How to complete this task — The listing needs restating word for word.

Extracted entries —
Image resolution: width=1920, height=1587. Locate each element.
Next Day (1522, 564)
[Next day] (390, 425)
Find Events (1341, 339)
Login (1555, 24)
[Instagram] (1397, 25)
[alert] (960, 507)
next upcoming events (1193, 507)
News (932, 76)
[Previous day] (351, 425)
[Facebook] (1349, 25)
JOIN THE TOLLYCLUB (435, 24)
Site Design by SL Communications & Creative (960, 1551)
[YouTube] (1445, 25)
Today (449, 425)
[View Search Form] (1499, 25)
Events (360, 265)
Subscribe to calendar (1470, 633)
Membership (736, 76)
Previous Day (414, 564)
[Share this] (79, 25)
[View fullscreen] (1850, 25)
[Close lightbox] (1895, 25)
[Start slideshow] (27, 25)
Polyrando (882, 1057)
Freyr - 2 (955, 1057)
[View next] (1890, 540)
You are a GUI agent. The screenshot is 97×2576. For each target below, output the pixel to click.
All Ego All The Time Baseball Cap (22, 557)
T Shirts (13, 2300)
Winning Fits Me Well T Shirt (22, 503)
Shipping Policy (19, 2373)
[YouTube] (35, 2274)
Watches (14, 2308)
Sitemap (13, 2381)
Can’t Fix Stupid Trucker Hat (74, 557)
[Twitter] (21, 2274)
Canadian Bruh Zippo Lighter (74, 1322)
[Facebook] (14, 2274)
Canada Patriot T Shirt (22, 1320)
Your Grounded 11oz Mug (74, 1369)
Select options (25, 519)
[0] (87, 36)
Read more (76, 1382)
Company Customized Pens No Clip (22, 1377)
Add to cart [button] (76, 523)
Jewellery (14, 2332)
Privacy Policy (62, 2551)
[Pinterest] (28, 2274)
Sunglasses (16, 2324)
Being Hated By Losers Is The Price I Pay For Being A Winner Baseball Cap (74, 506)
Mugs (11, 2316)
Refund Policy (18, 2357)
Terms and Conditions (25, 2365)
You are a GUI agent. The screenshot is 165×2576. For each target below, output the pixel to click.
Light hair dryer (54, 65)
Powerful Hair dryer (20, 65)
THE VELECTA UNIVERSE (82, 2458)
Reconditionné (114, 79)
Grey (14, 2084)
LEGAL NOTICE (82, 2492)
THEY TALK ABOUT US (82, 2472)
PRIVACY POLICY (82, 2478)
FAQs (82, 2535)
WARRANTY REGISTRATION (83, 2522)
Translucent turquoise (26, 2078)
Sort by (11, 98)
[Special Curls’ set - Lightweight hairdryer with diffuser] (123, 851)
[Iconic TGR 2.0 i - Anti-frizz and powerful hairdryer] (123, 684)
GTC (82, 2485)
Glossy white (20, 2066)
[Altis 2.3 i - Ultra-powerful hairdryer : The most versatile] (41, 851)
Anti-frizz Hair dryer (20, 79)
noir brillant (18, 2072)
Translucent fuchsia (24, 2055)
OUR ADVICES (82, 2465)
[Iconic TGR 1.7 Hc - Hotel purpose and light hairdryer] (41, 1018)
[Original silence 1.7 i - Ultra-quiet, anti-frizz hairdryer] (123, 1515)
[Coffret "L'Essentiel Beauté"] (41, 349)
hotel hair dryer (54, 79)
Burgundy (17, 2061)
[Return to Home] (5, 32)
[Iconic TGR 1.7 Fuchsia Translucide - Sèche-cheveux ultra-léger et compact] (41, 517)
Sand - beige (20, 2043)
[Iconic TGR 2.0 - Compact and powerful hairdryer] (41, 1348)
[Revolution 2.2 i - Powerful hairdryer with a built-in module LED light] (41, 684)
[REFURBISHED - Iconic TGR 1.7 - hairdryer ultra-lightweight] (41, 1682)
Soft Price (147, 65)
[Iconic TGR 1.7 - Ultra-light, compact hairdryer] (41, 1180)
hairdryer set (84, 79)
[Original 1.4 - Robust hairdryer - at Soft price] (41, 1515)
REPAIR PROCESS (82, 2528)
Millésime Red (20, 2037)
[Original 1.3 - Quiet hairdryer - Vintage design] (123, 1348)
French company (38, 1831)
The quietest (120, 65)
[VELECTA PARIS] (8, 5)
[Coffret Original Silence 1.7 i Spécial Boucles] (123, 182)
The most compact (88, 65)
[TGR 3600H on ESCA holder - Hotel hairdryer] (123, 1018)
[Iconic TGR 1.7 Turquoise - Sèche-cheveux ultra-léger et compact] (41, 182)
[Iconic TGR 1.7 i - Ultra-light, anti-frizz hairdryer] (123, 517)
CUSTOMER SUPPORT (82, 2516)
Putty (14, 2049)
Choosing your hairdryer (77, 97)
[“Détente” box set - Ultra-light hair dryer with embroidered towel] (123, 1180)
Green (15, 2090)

Output of the task —
Image resolution: width=1920, height=1587. Locate each element.
Next Day (1522, 564)
[Next day] (390, 425)
Find Events (1341, 339)
Login (1555, 24)
[Instagram] (1397, 25)
[alert] (960, 507)
next upcoming events (1193, 507)
News (932, 76)
[Previous day] (351, 425)
[Facebook] (1349, 25)
JOIN THE TOLLYCLUB (435, 24)
Site Design by SL Communications & Creative (960, 1551)
[YouTube] (1445, 25)
Today (449, 425)
[View Search Form] (1499, 25)
Events (360, 265)
Subscribe to calendar (1470, 633)
Membership (736, 76)
Previous Day (414, 564)
[Share this] (79, 25)
[View fullscreen] (1850, 25)
[Close lightbox] (1895, 25)
[Start slideshow] (27, 25)
Polyrando (882, 1057)
Freyr - 2 (955, 1057)
[View next] (1890, 540)
You are a GUI agent. The screenshot is 97×2576. For each target below, output the pixel to click.
All Ego All The Time Baseball Cap (22, 557)
T Shirts (13, 2300)
Winning Fits Me Well T Shirt (22, 503)
Shipping Policy (19, 2373)
[YouTube] (35, 2274)
Watches (14, 2308)
Sitemap (13, 2381)
Can’t Fix Stupid Trucker Hat (74, 557)
[Twitter] (21, 2274)
Canadian Bruh Zippo Lighter (74, 1322)
[Facebook] (14, 2274)
Canada Patriot T Shirt (22, 1320)
Your Grounded 11oz Mug (74, 1369)
Select options (25, 519)
[0] (87, 36)
Read more (76, 1382)
Company Customized Pens No Clip (22, 1377)
Add to cart [button] (76, 523)
Jewellery (14, 2332)
Privacy Policy (62, 2551)
[Pinterest] (28, 2274)
Sunglasses (16, 2324)
Being Hated By Losers Is The Price I Pay For Being A Winner Baseball Cap (74, 506)
Mugs (11, 2316)
Refund Policy (18, 2357)
Terms and Conditions (25, 2365)
You are a GUI agent. The screenshot is 165×2576. For each target below, output the pixel to click.
Light hair dryer (54, 65)
Powerful Hair dryer (20, 65)
THE VELECTA UNIVERSE (82, 2458)
Reconditionné (114, 79)
Grey (14, 2084)
LEGAL NOTICE (82, 2492)
THEY TALK ABOUT US (82, 2472)
PRIVACY POLICY (82, 2478)
FAQs (82, 2535)
WARRANTY REGISTRATION (83, 2522)
Translucent turquoise (26, 2078)
Sort by (11, 98)
[Special Curls’ set - Lightweight hairdryer with diffuser] (123, 851)
[Iconic TGR 2.0 i - Anti-frizz and powerful hairdryer] (123, 684)
GTC (82, 2485)
Glossy white (20, 2066)
[Altis 2.3 i - Ultra-powerful hairdryer : The most versatile] (41, 851)
Anti-frizz Hair dryer (20, 79)
noir brillant (18, 2072)
Translucent fuchsia (24, 2055)
OUR ADVICES (82, 2465)
[Iconic TGR 1.7 Hc - Hotel purpose and light hairdryer] (41, 1018)
[Original silence 1.7 i - Ultra-quiet, anti-frizz hairdryer] (123, 1515)
[Coffret "L'Essentiel Beauté"] (41, 349)
hotel hair dryer (54, 79)
Burgundy (17, 2061)
[Return to Home] (5, 32)
[Iconic TGR 1.7 Fuchsia Translucide - Sèche-cheveux ultra-léger et compact] (41, 517)
Sand - beige (20, 2043)
[Iconic TGR 2.0 - Compact and powerful hairdryer] (41, 1348)
[Revolution 2.2 i - Powerful hairdryer with a built-in module LED light] (41, 684)
[REFURBISHED - Iconic TGR 1.7 - hairdryer ultra-lightweight] (41, 1682)
Soft Price (147, 65)
[Iconic TGR 1.7 - Ultra-light, compact hairdryer] (41, 1180)
hairdryer set (84, 79)
[Original 1.4 - Robust hairdryer - at Soft price] (41, 1515)
REPAIR PROCESS (82, 2528)
Millésime Red (20, 2037)
[Original 1.3 - Quiet hairdryer - Vintage design] (123, 1348)
French company (38, 1831)
The quietest (120, 65)
[VELECTA PARIS] (8, 5)
[Coffret Original Silence 1.7 i Spécial Boucles] (123, 182)
The most compact (88, 65)
[TGR 3600H on ESCA holder - Hotel hairdryer] (123, 1018)
[Iconic TGR 1.7 Turquoise - Sèche-cheveux ultra-léger et compact] (41, 182)
[Iconic TGR 1.7 i - Ultra-light, anti-frizz hairdryer] (123, 517)
CUSTOMER SUPPORT (82, 2516)
Putty (14, 2049)
Choosing your hairdryer (77, 97)
[“Détente” box set - Ultra-light hair dryer with embroidered towel] (123, 1180)
Green (15, 2090)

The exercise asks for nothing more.